The Northeast Atlantic mackerel is a small fish with grey or greenish-blue scales and tigerlike black stripes from mouth to tail. Lacking a swim bladder—the gas-filled organ that helps most fish move up and down in the water—the mackerel would sink and die if it ever stopped. So it is always on the move, looking for plankton, crustaceans, and other small fish. It travels in shoals that can be more than 100 feet deep and 600 feet wide, and sometimes, when this great nomadic army catches a glimmer of light, it can resemble an underwater version of the northern lights.
In recent years, the mackerel’s unceasing motion and radically increased abundance have taken it farther north, to Greenland or Svalbard, which lies between Norway and the North Pole, and northwest, to Icelandic waters. And when the fish turned up, the Icelanders took advantage. By tradition, their nation had no claim to this fish, but starting in the mid-2000s, when the lucrative fish arrived in great numbers, they struck.

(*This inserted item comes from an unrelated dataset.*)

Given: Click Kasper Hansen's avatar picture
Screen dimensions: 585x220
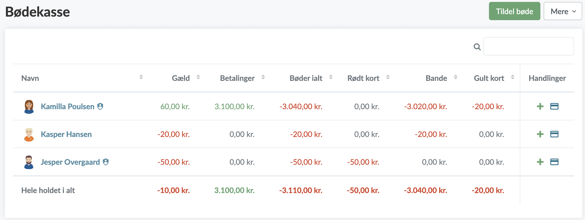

These fish are not like oil or diamonds or most other natural resources. They move. Most mackerel will start their life in the warmer spring months in Irish and British waters, but they migrate through seas belonging to the European Union, Norway, the Faroe Islands, recently Iceland, and sometimes Greenland, before returning south and east to spawn again. Throughout the annual migration cycle, they grow. A mackerel caught in Norwegian waters is bigger, fatter, and more valuable than those caught in the waters of the Faroe Islands or Iceland. And when the species moved farther north, it set in motion an international conflict about who gets to fish it.
Fishing rights are devised by geography, and by historical practice, and all the countries that fish mackerel meet annually to decide how much each gets. The negotiations that govern these rights are meant to benefit all countries involved while making sure that the resource is not depleted.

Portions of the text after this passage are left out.